SET TASK 1:
From the WP-MIRROR message, extract the stretch from "However, for updates" through "rewrite works fine." word for word.

Dear Ariel,
1) Profiling
WP-MIRROR 0.6 saw the introduction of a `--profile' command-line
option. Which provides a detailed breakdown of where time is spent
during a mirror build. Unfortunately, WP-MIRROR 0.5 did not have this
feature, so only aggregate comparisons are possible.
2) Performance studies
Much of the Winter and Spring was devoted to time trials. These are
all documented in WP-MIRROR 0.6 Reference Manual, Appendix G. The
following may be very interesting for you
2.1) G.8 Experiments with InnoDB data compression
Currently, InnoDB offers two on-dist storage formats, Antelope and
Barracuda. The later offers data compress. I performed experiments
on many of the largest wiki tables (e.g. categorylinks, image,
langlinks, pagelinks, templatelinks, text) to determine the space
savings and time penalty. For a summary of results, please take a look
at Table G.1 Database table size v. ROW_FORMAT and KEY_BLOCK_SIZE.
2.2) G.9 Experiments with commonswiki.image
For several reasons, I wanted to import commonswiki.image as part of
the mirror build process. That table is large and takes time to
import. However, once imported WP-MIRROR 0.6 saves a greater amount of
time elsewhere (e.g. I do not have to scrape the XML dumps for image
file names).
Because of the size of commonswiki.image, I performed a lengthy series
of experiments to determine the fastest way of importing it. Many of
the best methods make use of features first offered in MySQL 5.5 and
InnoDB 1.1 (e.g fast index creation). For a summary of results,
please take a look at Figure G.1 InnoDB Experiments Importing
commonswiki.image Table.
3) Documentation
The above mentioned WP-MIRROR 0.6 Reference Manual may be found at
<http://www.nongnu.org/wp-mirror/manual/>. It is also included in
with the DEB package.
4) Questions
4.1) mwxml2sql
While reading the code for `mwxml2sql.c', I noticed `-n, --nodrop'
option which sets KEY_BLOCK_SIZE=16 for the `text' table. From my
experiments (see Appendix G.8) I do not think that any compression
takes place. KEY_BLOCK_SIZE=4 might be a better choice.
4.2) INSERT IGNORE vs. REPLACE INTO
For the initial mirror build, INSERT INTO commands get the job done.
However, for updates to an existing mirror, I would prefer not to DROP
TABLE every time. For this reason, I rewrite the INSERT INTO commands
into REPLACE INTO commands. This rewrite works fine.
What I would like to know from you is this: for which table is INSERT
IGNORE a better choice than REPLACE INTO. I can see that the
`revision' and `text' table are candidates because they are never
updated, only added to. But what about the other tables? Any advise
would be appreciated.
Sincerely Yours,
Kent
On 6/3/13, Ariel T. Glenn <ariel(a)wikimedia.org> wrote:
> Στις 03-06-2013, ημέρα Δευ, και ώρα 10:22 -0400, ο/η wp mirror έγραψε:
>> Dear list members,
>>
>> I am pleased to announce the release of WP-MIRROR 0.6.

STORED RECORDS:
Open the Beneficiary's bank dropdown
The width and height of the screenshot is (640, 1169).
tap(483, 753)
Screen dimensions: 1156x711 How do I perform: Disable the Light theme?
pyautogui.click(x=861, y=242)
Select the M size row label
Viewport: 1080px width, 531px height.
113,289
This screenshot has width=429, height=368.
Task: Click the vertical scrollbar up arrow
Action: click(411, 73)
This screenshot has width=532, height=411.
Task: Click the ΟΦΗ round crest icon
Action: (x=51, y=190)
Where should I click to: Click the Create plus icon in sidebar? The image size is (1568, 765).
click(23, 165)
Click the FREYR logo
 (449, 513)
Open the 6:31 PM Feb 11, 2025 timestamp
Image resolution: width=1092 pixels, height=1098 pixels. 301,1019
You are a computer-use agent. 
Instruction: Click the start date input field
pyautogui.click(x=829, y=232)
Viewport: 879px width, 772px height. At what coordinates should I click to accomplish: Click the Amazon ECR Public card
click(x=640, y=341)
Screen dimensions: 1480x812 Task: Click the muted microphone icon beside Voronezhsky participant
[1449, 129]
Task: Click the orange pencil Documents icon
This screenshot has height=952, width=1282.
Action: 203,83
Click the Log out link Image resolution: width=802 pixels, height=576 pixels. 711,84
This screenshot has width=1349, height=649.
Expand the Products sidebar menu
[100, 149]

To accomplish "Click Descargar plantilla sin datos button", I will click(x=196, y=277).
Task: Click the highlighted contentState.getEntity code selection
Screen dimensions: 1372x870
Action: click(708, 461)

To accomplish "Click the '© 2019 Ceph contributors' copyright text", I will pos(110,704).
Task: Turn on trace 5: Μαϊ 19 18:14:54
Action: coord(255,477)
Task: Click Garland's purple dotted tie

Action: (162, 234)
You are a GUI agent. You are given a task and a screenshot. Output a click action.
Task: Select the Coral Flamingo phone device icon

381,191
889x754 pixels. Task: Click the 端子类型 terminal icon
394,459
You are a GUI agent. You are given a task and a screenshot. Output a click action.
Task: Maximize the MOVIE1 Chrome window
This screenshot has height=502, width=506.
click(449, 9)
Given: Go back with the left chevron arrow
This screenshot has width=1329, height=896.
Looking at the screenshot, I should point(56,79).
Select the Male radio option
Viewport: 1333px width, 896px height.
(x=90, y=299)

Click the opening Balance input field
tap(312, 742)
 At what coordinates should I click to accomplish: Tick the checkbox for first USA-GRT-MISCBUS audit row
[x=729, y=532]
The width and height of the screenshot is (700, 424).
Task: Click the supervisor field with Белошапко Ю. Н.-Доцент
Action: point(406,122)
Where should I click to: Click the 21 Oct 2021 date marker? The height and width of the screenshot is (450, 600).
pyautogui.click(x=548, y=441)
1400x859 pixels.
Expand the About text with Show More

SET TASK 2:
Copy the rows from the one containing "Click the Log" through the one containing "tap(312, 742)", both included, without changing anything.

TASK SOLUTION 1:
However, for updates to an existing mirror, I would prefer not to DROP
TABLE every time. For this reason, I rewrite the INSERT INTO commands
into REPLACE INTO commands. This rewrite works fine.

TASK SOLUTION 2:
Click the Log out link Image resolution: width=802 pixels, height=576 pixels. 711,84
This screenshot has width=1349, height=649.
Expand the Products sidebar menu
[100, 149]

To accomplish "Click Descargar plantilla sin datos button", I will click(x=196, y=277).
Task: Click the highlighted contentState.getEntity code selection
Screen dimensions: 1372x870
Action: click(708, 461)

To accomplish "Click the '© 2019 Ceph contributors' copyright text", I will pos(110,704).
Task: Turn on trace 5: Μαϊ 19 18:14:54
Action: coord(255,477)
Task: Click Garland's purple dotted tie

Action: (162, 234)
You are a GUI agent. You are given a task and a screenshot. Output a click action.
Task: Select the Coral Flamingo phone device icon

381,191
889x754 pixels. Task: Click the 端子类型 terminal icon
394,459
You are a GUI agent. You are given a task and a screenshot. Output a click action.
Task: Maximize the MOVIE1 Chrome window
This screenshot has height=502, width=506.
click(449, 9)
Given: Go back with the left chevron arrow
This screenshot has width=1329, height=896.
Looking at the screenshot, I should point(56,79).
Select the Male radio option
Viewport: 1333px width, 896px height.
(x=90, y=299)

Click the opening Balance input field
tap(312, 742)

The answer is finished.